Huizhou, a city of just over six million people located about 40 miles north of Hong Kong, is home to roughly 1,000 animal species and 3,000 plant species. Nearly 100 protected wildlife species call the city home, including the bahaba and civet.

Hunting bans are essential to protecting wildlife, preserving biodiversity, and promoting empathy for animals. Ireland, for example, is taking steps to ban fox hunting, which involves dogs chasing foxes for miles before killing them, a practice many critics label as cruel.

These bans can also play a key role in reducing illegal poaching and smuggling of threatened and endangered species. One local Indian government recently banned all hunting, trade, and consumption of the pangolin, an endangered species known as the world's most-trafficked mammal.

Poaching is of particular concern in China. A 2023 study found that, between 2014 and 2020, the country saw more than 9,250 convictions for illegal hunting. The animals killed by these convicted hunters represented 21% of China's amphibian, bird, mammal, and reptile species, including 25% of endangered species within those classes.

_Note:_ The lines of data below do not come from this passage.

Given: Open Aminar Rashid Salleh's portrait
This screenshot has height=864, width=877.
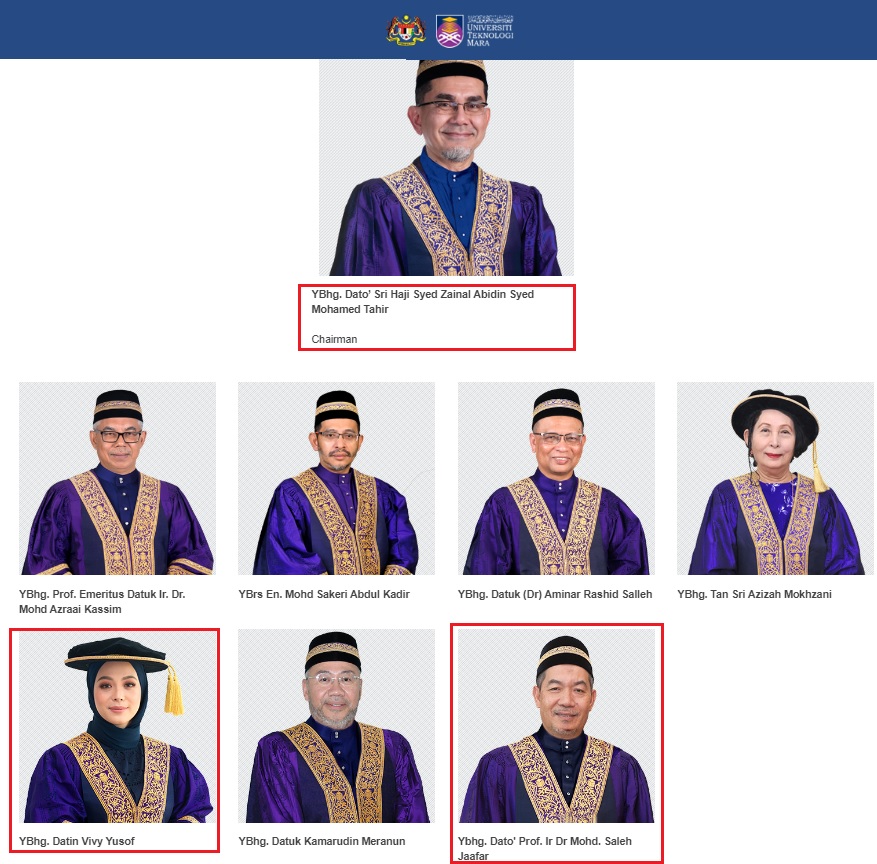Looking at the screenshot, I should (557, 478).
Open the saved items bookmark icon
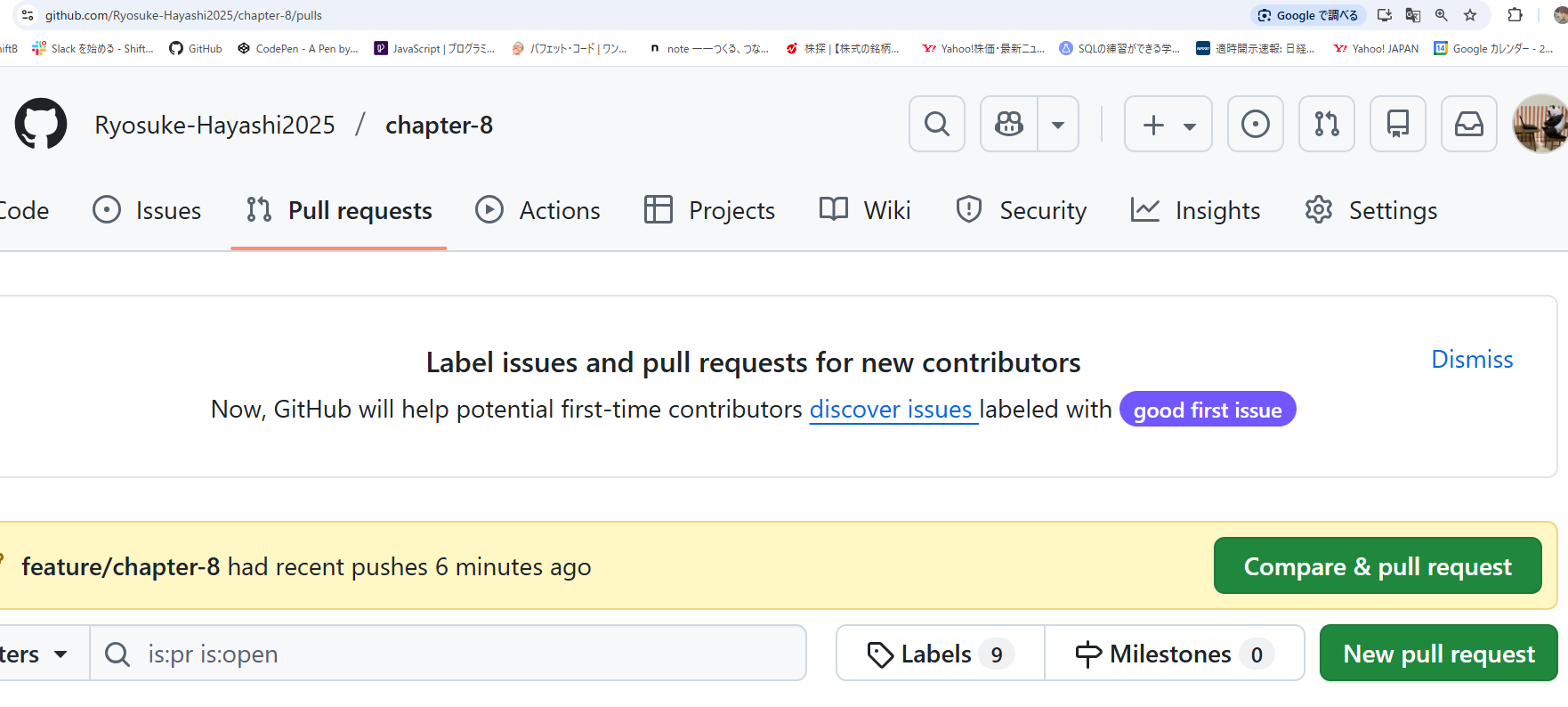This screenshot has width=1568, height=707. click(x=1397, y=124)
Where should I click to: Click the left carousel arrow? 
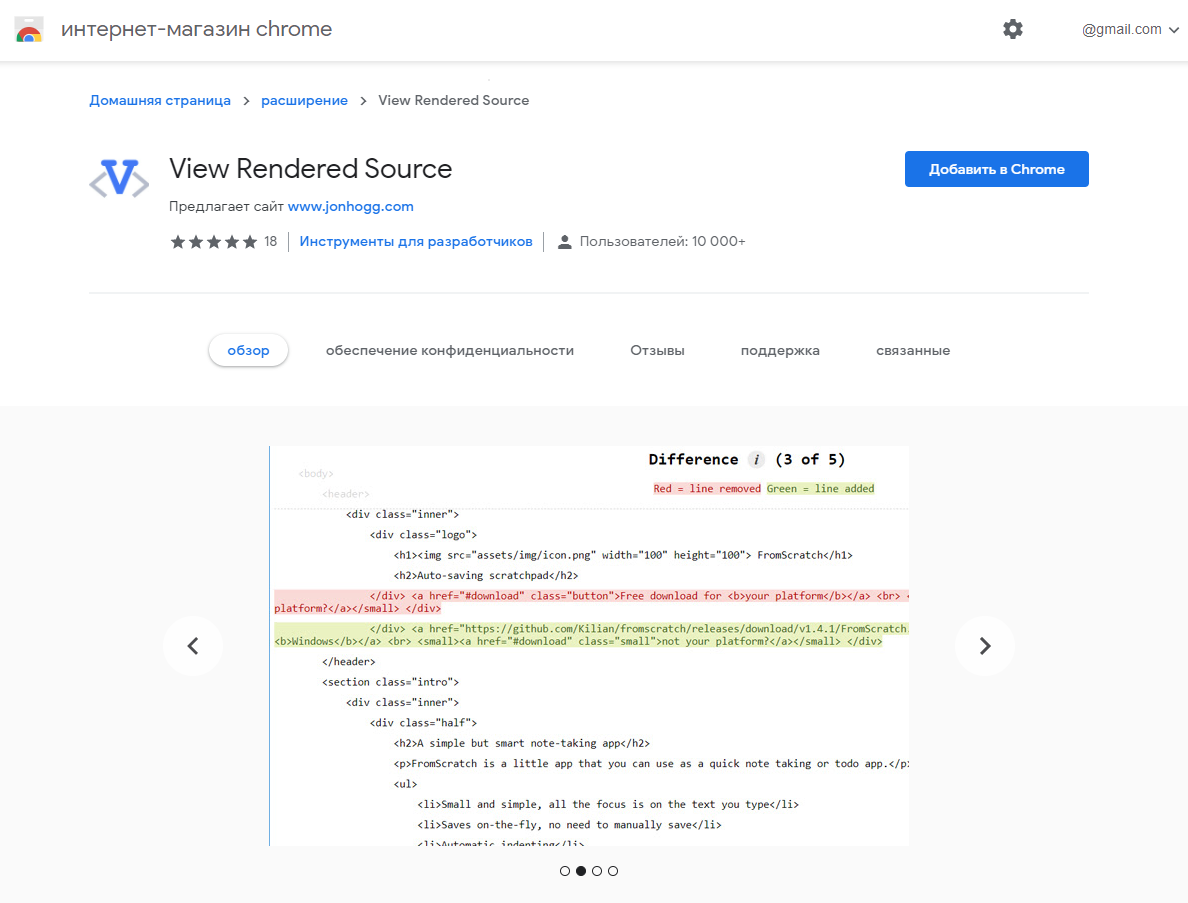[192, 646]
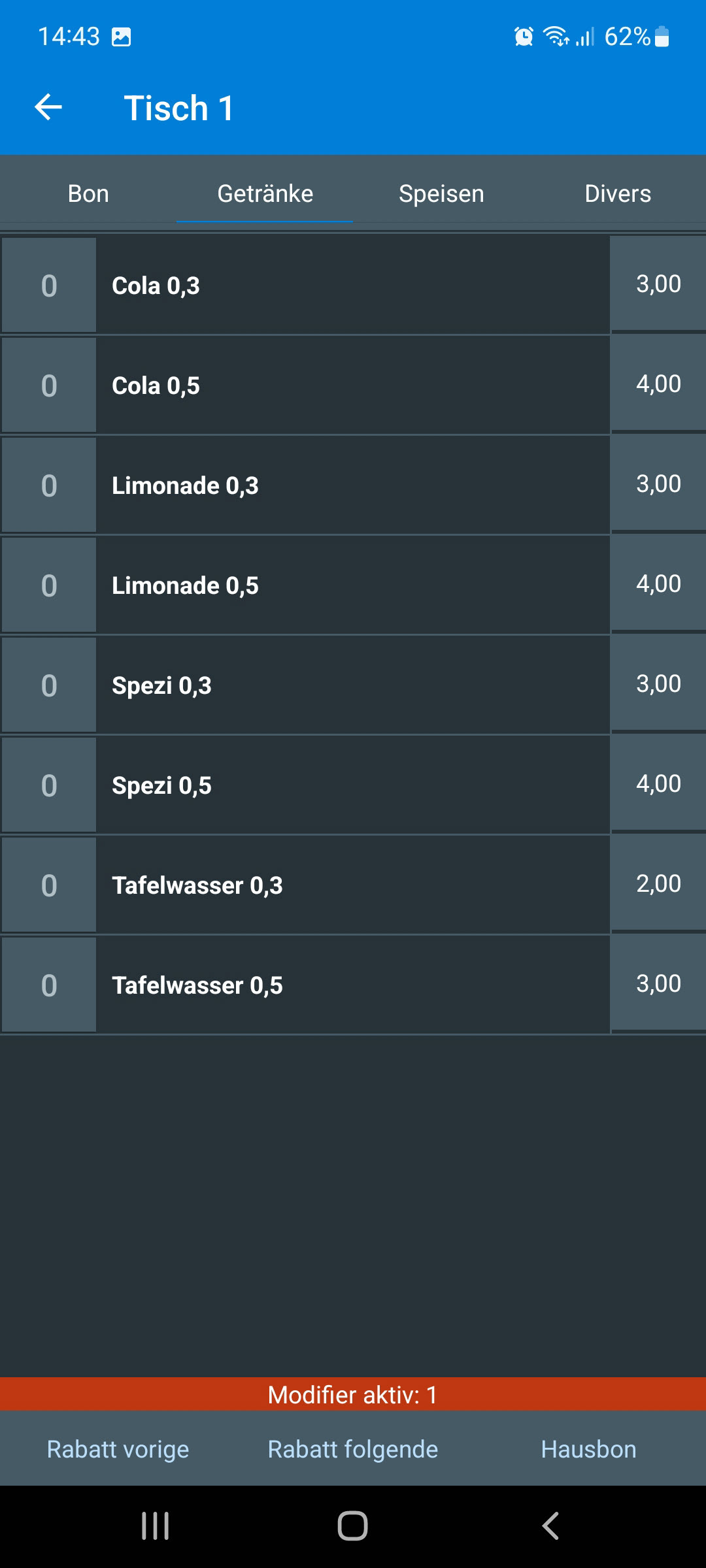Tap the quantity counter for Tafelwasser 0,3
This screenshot has width=706, height=1568.
pos(49,885)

Most of the animals killed came from a small number of convictions, researchers found, indicating that much of the poaching came from large, organized operations.

"Our results suggest that illegal hunting is a major, overlooked threat to biodiversity throughout China," the study's authors wrote.

Huizhou's ban allows for only a few exceptions, including scientific research, population control, and disease monitoring, and special permits must be obtained.